==== INPUT RECORDS ====
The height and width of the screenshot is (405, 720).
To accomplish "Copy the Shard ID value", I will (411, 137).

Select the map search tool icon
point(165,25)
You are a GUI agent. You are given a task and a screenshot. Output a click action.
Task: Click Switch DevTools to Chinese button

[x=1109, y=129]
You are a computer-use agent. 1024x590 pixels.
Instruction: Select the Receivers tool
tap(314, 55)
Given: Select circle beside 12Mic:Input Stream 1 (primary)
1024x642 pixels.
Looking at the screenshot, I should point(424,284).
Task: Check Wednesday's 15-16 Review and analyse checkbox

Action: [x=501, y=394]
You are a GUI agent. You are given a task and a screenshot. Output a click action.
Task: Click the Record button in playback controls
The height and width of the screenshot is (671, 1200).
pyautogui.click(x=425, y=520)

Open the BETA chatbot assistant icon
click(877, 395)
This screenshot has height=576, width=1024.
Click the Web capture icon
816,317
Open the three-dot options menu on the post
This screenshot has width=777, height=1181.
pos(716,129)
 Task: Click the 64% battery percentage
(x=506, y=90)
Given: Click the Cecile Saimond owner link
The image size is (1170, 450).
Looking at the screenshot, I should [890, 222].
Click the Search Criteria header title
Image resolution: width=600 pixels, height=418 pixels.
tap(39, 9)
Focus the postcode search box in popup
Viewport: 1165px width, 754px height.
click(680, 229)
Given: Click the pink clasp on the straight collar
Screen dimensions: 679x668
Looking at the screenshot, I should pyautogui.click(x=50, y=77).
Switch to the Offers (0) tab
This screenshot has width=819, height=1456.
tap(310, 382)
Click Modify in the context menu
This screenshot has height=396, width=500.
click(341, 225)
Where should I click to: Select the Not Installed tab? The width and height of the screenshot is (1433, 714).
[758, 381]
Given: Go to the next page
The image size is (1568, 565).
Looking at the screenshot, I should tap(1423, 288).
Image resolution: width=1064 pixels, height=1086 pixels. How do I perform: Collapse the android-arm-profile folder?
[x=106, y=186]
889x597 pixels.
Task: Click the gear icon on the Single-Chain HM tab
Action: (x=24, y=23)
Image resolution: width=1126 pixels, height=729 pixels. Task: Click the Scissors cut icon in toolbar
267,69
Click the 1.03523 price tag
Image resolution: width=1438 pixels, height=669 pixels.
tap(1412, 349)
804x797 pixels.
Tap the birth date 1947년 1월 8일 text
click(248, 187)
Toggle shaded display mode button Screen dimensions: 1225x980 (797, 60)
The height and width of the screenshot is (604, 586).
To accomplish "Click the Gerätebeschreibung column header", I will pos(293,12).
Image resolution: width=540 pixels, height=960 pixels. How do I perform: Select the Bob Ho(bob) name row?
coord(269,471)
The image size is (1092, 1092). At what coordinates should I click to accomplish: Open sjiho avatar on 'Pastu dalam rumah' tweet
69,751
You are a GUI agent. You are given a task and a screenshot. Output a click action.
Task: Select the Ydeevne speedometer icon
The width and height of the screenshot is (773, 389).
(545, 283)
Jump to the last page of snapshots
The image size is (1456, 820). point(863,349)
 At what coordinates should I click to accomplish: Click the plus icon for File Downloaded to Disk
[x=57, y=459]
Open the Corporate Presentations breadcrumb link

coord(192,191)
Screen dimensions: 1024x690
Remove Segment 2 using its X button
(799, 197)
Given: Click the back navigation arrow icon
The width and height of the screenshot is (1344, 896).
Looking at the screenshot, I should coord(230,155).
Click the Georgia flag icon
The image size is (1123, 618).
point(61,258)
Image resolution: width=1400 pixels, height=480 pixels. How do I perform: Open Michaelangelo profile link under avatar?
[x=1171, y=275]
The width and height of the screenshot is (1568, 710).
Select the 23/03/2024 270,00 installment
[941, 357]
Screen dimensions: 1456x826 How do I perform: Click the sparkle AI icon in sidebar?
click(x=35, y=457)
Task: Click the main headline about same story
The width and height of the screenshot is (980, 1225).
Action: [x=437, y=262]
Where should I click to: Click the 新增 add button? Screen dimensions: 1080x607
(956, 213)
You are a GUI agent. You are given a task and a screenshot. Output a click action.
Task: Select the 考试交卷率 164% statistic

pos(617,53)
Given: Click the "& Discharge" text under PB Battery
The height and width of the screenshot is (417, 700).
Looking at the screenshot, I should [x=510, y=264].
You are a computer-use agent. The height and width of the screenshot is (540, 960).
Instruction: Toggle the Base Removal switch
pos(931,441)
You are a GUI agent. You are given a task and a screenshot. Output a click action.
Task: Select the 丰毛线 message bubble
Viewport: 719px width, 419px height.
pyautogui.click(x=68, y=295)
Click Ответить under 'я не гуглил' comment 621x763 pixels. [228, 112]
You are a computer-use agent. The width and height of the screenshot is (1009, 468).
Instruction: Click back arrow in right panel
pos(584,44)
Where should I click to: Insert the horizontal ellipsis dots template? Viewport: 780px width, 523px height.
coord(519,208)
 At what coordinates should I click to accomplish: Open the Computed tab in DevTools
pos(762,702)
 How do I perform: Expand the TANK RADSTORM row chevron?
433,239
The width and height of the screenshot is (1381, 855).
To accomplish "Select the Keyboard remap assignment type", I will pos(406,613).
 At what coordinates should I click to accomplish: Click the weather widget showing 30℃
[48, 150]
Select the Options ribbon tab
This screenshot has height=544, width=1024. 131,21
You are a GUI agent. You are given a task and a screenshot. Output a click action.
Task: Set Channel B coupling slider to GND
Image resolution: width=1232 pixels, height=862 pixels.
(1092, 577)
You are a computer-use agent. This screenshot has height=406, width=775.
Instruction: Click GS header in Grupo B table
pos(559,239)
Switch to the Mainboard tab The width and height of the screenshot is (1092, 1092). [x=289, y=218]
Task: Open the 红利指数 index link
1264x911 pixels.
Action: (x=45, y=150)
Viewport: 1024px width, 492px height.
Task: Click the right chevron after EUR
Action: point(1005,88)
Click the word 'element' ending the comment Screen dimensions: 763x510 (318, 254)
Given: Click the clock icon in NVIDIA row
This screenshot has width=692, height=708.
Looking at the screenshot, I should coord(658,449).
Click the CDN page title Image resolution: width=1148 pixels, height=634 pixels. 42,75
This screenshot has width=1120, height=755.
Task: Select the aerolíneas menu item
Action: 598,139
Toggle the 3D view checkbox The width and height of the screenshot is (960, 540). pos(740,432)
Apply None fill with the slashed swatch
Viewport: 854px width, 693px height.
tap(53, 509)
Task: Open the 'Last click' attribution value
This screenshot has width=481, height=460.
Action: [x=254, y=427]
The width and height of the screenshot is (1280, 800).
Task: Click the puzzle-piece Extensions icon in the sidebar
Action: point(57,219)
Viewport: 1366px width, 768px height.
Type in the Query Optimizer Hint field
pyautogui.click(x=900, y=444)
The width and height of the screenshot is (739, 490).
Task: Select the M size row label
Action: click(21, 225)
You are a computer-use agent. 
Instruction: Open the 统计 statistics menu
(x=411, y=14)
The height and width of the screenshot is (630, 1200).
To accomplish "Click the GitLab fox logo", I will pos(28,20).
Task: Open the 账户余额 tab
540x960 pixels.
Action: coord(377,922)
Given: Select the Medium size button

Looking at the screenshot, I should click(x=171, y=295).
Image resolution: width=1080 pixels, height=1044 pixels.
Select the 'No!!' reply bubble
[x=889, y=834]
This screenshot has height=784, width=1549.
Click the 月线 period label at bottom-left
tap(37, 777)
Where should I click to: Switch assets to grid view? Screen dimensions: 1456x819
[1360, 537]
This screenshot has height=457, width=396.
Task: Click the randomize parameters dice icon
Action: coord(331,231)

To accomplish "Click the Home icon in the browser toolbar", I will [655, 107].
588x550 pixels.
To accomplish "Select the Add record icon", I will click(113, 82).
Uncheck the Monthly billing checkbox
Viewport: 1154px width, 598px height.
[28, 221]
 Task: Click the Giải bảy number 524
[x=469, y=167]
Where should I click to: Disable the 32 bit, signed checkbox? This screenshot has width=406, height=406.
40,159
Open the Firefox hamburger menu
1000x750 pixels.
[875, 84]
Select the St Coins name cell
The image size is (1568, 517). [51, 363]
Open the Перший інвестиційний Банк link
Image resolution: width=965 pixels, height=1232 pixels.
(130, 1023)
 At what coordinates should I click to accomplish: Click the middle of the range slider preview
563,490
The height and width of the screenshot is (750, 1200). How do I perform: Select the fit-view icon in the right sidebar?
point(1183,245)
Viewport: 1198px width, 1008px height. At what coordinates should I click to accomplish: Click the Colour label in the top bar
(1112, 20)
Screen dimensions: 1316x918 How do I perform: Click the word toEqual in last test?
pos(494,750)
====
• _EXERCISE DESCRIPTION_: Only a number is expected here: the count of lines with the string "value" in the material above.

• _RESPONSE BOX_: 2